A decision by Nova Scotia's regulator will soon allow a major insurance company to offer drivers a potential discount in exchange for tracking their habits behind the wheel through their mobile phones.
Intact Insurance sought permission from the province's utility and review board to offer a mobile phone app that tracks things like hard braking, rapid acceleration and nighttime driving using GPS function.
The board approved the application Aug. 4.
"It's something that's relatively new to our region but we have seen it pop up across Canada," said Tom O'Handlay, manager of government relations for the Insurance Bureau of Canada's Atlantic division.
"It just gives the industry a way to be more innovative, and it gives them another way to reward drivers who have positive driving habits or good driving habits and perhaps offer them reduced insurance rates on account of that."
No device cost
Intact said customers who take part in the program could save up to 25 per cent on their auto insurance premium, based on their performance.
For several years, some insurance companies — including Intact — have offered small devices that plug into vehicles to monitor driving habits. However, Intact told the utility and review board that it is developing an app-based model instead.
Other insurance companies in Ontario and Quebec have also begun to offer apps instead of the plug-in "dongles."

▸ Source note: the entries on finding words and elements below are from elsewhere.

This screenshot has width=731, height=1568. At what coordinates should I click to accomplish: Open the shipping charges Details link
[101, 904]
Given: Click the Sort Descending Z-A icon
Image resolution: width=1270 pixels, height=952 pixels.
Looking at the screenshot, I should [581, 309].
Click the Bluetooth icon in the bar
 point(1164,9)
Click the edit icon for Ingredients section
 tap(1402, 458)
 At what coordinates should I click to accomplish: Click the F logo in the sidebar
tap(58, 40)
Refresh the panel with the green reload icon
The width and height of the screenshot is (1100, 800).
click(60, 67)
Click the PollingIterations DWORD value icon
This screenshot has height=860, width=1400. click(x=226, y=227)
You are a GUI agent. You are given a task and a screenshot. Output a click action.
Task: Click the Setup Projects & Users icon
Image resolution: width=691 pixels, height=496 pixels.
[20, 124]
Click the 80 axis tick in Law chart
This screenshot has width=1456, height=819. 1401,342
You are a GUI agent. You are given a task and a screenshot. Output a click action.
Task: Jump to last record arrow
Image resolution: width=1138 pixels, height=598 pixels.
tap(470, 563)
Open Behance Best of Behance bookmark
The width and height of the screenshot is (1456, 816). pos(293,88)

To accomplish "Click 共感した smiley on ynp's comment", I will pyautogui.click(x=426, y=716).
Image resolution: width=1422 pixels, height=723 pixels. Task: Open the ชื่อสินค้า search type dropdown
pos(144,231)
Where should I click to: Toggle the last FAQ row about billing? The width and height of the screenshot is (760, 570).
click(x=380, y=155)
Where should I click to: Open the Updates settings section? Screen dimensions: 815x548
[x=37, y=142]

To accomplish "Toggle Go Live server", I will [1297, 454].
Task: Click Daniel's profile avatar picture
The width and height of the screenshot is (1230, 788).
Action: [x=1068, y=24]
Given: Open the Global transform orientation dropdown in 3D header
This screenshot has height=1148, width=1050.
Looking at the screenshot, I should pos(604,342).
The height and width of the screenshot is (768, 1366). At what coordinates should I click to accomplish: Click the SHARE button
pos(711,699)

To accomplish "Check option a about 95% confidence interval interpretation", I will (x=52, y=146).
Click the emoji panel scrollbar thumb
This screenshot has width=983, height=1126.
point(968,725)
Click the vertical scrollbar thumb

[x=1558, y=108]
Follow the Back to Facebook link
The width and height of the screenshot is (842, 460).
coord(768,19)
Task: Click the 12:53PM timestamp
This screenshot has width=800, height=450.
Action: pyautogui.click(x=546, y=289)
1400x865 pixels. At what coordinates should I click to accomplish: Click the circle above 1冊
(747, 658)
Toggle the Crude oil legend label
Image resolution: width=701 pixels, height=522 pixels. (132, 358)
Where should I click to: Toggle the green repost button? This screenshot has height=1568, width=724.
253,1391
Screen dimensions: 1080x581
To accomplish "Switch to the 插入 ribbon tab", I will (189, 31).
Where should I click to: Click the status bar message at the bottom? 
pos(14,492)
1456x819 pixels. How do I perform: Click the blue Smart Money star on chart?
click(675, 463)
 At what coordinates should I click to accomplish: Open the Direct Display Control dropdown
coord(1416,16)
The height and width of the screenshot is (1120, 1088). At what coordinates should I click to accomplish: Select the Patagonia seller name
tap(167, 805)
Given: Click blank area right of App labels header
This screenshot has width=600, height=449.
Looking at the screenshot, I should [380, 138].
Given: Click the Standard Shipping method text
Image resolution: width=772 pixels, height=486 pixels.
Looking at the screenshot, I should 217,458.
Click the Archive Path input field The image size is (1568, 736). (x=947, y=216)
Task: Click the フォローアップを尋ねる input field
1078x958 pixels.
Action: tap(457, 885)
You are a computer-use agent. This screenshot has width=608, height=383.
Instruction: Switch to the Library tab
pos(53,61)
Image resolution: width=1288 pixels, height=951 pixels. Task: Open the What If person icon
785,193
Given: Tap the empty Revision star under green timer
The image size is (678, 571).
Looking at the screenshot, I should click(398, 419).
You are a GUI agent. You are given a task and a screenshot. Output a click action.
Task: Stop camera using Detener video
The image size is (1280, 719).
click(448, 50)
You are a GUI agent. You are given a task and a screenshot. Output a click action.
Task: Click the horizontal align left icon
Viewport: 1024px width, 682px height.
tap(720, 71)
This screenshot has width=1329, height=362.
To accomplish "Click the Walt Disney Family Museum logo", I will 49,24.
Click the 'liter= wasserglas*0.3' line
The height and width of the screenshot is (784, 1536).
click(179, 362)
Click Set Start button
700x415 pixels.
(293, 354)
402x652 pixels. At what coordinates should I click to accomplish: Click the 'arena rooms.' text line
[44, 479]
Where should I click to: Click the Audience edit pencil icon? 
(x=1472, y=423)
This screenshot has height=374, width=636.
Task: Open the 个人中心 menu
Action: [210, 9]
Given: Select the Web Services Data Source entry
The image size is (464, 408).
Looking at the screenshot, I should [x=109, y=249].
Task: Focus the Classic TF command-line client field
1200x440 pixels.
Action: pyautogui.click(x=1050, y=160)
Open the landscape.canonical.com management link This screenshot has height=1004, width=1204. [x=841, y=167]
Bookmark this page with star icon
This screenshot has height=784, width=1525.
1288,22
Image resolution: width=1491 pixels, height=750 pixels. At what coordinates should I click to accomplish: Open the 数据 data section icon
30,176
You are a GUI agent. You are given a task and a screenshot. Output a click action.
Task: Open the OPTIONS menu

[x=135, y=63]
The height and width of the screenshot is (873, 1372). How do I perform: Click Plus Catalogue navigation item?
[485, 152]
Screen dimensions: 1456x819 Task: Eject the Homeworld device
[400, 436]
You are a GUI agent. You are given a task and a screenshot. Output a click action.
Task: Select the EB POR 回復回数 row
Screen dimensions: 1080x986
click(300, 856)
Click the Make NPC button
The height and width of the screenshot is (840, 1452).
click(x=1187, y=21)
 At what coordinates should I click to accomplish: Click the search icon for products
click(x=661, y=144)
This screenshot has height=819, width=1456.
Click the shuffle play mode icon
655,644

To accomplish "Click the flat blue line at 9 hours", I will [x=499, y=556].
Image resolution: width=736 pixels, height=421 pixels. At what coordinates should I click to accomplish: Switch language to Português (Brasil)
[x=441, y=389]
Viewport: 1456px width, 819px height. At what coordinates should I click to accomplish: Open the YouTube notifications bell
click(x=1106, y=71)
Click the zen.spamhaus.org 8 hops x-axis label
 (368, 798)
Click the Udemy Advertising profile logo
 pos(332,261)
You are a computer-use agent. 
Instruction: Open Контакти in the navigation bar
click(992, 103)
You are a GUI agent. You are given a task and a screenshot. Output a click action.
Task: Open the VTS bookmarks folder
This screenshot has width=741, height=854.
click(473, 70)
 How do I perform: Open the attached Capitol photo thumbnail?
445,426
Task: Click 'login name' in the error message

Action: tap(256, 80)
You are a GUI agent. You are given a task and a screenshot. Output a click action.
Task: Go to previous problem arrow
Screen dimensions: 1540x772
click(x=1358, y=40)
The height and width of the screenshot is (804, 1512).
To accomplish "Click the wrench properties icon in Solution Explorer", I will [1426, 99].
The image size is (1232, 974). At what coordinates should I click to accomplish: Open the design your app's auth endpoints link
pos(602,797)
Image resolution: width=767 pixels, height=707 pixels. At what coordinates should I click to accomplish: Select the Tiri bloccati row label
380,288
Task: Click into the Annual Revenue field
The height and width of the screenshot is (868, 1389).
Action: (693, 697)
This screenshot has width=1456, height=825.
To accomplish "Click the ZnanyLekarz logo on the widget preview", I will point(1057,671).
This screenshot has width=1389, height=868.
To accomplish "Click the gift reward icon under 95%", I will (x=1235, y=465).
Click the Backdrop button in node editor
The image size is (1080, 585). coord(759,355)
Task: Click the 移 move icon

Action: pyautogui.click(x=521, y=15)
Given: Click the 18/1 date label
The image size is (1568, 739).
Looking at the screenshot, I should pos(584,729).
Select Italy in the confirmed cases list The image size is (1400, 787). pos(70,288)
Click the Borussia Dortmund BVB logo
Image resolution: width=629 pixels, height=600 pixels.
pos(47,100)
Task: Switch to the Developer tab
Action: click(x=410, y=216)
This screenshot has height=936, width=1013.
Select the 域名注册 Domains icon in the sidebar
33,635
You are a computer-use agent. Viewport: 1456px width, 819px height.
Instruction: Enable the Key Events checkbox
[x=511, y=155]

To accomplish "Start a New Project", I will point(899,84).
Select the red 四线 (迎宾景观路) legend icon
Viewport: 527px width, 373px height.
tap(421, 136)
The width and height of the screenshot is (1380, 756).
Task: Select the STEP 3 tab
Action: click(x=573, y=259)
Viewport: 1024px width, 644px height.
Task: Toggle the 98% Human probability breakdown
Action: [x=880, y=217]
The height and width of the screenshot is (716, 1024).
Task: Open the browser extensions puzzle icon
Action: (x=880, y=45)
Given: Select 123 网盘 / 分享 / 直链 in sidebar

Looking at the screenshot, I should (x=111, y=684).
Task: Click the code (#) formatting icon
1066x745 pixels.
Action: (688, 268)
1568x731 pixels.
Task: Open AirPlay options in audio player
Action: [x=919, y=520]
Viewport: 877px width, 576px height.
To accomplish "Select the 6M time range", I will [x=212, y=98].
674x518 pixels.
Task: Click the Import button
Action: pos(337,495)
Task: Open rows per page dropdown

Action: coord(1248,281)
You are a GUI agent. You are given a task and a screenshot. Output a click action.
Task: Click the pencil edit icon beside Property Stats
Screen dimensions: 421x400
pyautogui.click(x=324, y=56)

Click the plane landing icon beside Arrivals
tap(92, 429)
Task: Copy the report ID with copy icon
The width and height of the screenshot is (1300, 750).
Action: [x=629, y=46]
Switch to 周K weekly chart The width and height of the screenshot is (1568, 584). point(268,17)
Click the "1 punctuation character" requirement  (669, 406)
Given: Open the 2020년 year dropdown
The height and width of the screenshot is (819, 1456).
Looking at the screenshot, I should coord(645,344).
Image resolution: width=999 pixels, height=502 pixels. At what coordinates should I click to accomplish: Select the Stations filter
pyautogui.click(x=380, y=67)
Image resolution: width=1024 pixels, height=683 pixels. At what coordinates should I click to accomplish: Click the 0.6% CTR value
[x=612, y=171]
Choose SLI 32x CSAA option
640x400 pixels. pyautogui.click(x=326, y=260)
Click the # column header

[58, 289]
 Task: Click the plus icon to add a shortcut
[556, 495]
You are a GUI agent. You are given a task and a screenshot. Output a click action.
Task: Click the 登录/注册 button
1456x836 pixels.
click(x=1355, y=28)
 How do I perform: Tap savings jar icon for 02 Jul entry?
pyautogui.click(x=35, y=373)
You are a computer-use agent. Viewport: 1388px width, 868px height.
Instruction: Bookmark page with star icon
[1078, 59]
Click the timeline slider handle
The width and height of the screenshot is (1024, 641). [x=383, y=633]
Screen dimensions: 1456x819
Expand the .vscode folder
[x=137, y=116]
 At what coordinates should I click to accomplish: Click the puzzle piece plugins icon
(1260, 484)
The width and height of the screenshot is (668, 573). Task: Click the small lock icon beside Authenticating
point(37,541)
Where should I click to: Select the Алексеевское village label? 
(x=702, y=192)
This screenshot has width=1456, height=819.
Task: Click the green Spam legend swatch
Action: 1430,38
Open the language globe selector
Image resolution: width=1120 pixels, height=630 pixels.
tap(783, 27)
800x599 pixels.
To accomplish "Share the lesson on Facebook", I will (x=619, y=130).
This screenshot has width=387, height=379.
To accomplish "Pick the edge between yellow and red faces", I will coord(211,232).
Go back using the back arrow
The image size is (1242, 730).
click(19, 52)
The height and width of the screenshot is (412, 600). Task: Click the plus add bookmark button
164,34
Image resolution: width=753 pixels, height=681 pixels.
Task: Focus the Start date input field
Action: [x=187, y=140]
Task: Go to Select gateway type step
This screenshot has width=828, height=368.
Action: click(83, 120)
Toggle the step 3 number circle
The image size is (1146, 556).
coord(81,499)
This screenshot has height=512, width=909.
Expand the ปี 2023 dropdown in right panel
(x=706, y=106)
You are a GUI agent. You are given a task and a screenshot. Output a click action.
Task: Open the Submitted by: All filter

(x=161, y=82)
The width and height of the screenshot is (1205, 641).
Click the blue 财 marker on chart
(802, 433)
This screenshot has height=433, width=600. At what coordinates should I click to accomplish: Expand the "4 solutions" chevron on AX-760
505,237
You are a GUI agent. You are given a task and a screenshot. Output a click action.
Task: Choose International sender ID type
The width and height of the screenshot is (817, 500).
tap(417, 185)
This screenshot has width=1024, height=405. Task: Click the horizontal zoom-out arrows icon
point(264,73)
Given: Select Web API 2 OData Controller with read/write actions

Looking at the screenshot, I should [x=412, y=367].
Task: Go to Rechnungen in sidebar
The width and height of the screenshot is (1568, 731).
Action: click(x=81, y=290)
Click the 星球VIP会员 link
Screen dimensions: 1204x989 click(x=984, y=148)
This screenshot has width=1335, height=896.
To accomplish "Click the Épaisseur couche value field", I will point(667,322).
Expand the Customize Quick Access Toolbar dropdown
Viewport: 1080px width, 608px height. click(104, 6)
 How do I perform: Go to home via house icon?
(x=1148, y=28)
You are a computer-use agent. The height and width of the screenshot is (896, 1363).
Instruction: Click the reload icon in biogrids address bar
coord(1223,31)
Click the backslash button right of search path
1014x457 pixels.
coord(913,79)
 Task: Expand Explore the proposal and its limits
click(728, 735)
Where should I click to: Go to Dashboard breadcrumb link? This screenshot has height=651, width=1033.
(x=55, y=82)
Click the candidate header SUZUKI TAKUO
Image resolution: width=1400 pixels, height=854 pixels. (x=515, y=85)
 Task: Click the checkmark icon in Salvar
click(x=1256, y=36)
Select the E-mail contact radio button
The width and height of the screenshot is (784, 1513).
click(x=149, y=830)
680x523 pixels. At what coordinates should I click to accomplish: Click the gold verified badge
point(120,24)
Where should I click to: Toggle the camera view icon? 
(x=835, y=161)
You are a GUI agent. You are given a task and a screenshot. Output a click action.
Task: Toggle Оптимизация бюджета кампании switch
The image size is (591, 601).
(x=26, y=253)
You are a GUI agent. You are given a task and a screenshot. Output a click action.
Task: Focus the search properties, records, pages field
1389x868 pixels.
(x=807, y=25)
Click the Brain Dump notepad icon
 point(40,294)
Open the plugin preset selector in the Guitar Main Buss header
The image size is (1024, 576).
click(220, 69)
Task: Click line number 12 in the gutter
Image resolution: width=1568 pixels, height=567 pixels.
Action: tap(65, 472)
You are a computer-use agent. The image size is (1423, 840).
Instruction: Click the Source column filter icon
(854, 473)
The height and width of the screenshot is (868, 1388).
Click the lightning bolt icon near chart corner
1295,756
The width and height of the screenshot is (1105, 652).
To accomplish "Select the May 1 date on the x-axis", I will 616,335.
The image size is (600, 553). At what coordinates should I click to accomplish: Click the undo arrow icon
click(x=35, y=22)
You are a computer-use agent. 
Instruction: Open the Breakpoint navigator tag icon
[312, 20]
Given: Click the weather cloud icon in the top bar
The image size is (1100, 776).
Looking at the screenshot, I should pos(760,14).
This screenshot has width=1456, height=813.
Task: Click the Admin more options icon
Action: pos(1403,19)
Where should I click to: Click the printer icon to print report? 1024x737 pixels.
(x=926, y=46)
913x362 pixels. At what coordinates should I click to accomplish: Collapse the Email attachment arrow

"Intact explains that the costs associated with the dongle, including the loss of devices that are not returned, can be significant," board member Murray Doehler wrote in his decision.
"With the use of the app, there is no device cost. As well, the concern about the loss of the measuring device is eliminated."
App available next month
Doehler noted in the decision that an app would be linked to the main driver's phone and only record driving habits when that person was behind the wheel. The dongle measures all drivers who get behind the wheel.
In an email, an Intact spokesperson said the company plans to launch the app in Nova Scotia by late September. It said more than 350,000 people nationwide have tried the dongle program, which was introduced to Nova Scotia in 2014.
Intact has about one-sixth of the Nova Scotia market, according to the board decision.
The Office of the Information and Privacy Commissioner for Nova Scotia said in general it encourages consumers to ask questions before allowing companies to collect personal data, such as what's being collected and how it will be used, secured and shared.
Protecting personal information
That's a sentiment shared by Vincent Gogolek, executive director of the B.C. Freedom of Information and Privacy Association.
"There could be issues involved with what other information does the app collect? Because a lot of us have a lot of our lives on our phones," he said.
However, Gogolek said the insurance industry has so far done a "fairly good job" in terms of making sure personal data is being used properly.
"The insurance industry, because it's regulated, before they're actually able to introduce these technologies ... they have to go in front of somebody and justify themselves. Which acts as a bit of a brake on this stuff, assuming the regulator is asking proper questions and making the proper inquiries," he said.
From optional to mandatory?
All app or dongle discount programs from insurance companies in Canada are optional.
However Gogolek has concerns one day they might not be. As use of the technology becomes increasingly common, Gogolek said insurance companies may begin to change their pricing policies to make monitoring part of the regular base rate.
"And if you don't want to do that, well, we're going to charge the rate of a teenage boy driving a new Corvette," he said.
"That's where things will start to get very, very interesting."
For the moment, consumers may be reluctant to embrace the technology, said Bruce Cran, president of the the Consumers' Association of Canada.
"People with bad habits who want to speed or do all sorts of other little nasty things, I don't think they would be the type to volunteer for a program," Cran said.
In some similar test programs he has seen, consumers chose not to opt in.
"The theory is good, but the practice that I've seen has been very negative one way or the other," he said. "That's why I don't think it will work."